In this section I cover in chronological order the following product-price studies: Bhagwati (1991), Lawrence and Slaughter (1993), Sachs and Shatz (1994), Feenstra and Hanson (1995), Leamer (1996), Baldwin and Cain (1997), Krueger (1997), Feenstra and Hanson (1997), and Harrigan and Balaban (1997). Together, these papers demonstrate how the methodology of product-price studies has evolved. Where appropriate, other related papers will be mentioned. By surveying these nine papers chronologically I can relate each to the relevant work preceding it. For each paper I refer the interested reader to exact pages with the key results.

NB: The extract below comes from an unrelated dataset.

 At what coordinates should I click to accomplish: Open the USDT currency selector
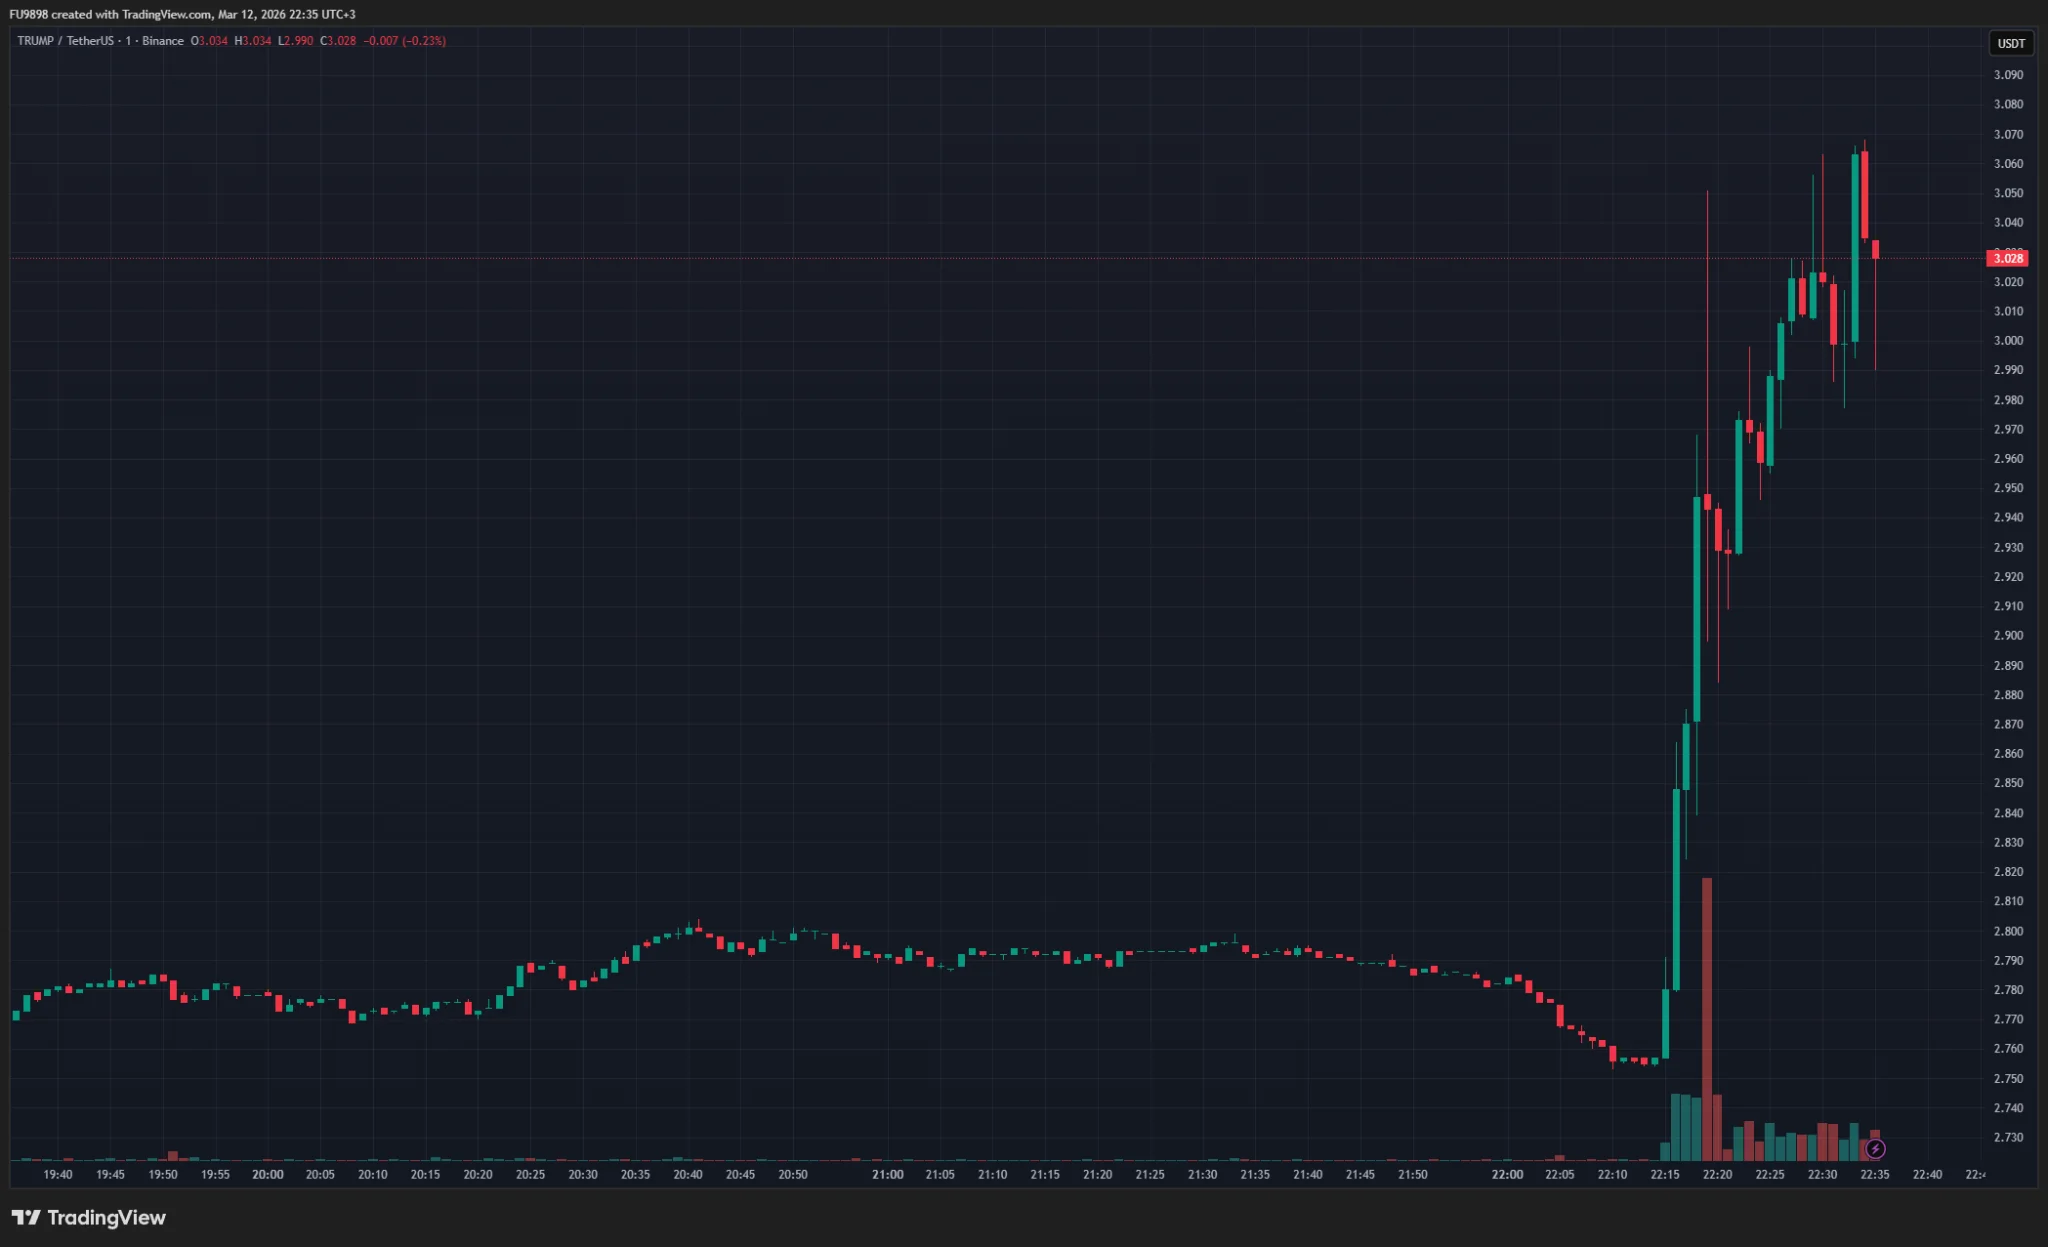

Bhagwati (1991) is the first researcher I am aware of to link rising U.S. wage inequality to international trade working through product prices. He plots (Figure 7, p. 51) quarterly observations from 1982 through 1989 of the U.S. price indexes for exports and imports of all manufactures aggregated together. Observing that import prices rose more quickly than the export prices after 1986, Bhagwati concludes that “the trade-focused explanation [of rising wage inequality thanks to declining relative prices of imported products which presumably employ less-skilled labor relatively intensively] … therefore carries little plausibility, at least at first blush.” Link
Lawrence and Slaughter (LS) (1993) are the first researchers to use price data disaggregated by industry and also direct measures of industry factor usage. They use three different sets of U.S. manufacturing prices: imports, exports, and domestic production. The export and import prices cover all industries at the two-digit and three-digit SIC level for which the Bureau of Labor Statistics assembles the data. These data do not cover all manufacturing industries: for example, the import prices cover 18 of the 20 two-digit SIC industries but only about 50 of the 143 threedigit SIC industries. LS assume (fn. 55, p. 195) “that the price movements in these industries are reasonably representative” of all industries. The domestic prices cover all three-digit SIC industries. LS refer to the traded prices as “international prices” whose “changes … [are] prompted by international trade” (pp. 198-199). Thus, they model the United States as a small price-taking economy facing product prices determined exogenously abroad. For domestic prices LS assume (fn. 63, p. 202) that “changes in these domestic price deflators tracked changes in international prices. This is a weaker assumption than the law of one price: it allows prices to differ across countries by some fixed constant,” presumably due to U.S. trade barriers. Because LS assume that all product-price changes come from foreign developments, when analyzing industry differences in total-factor-productivity (tfp) growth, they assume that U.S. technology changes do not influence product prices (p. 199).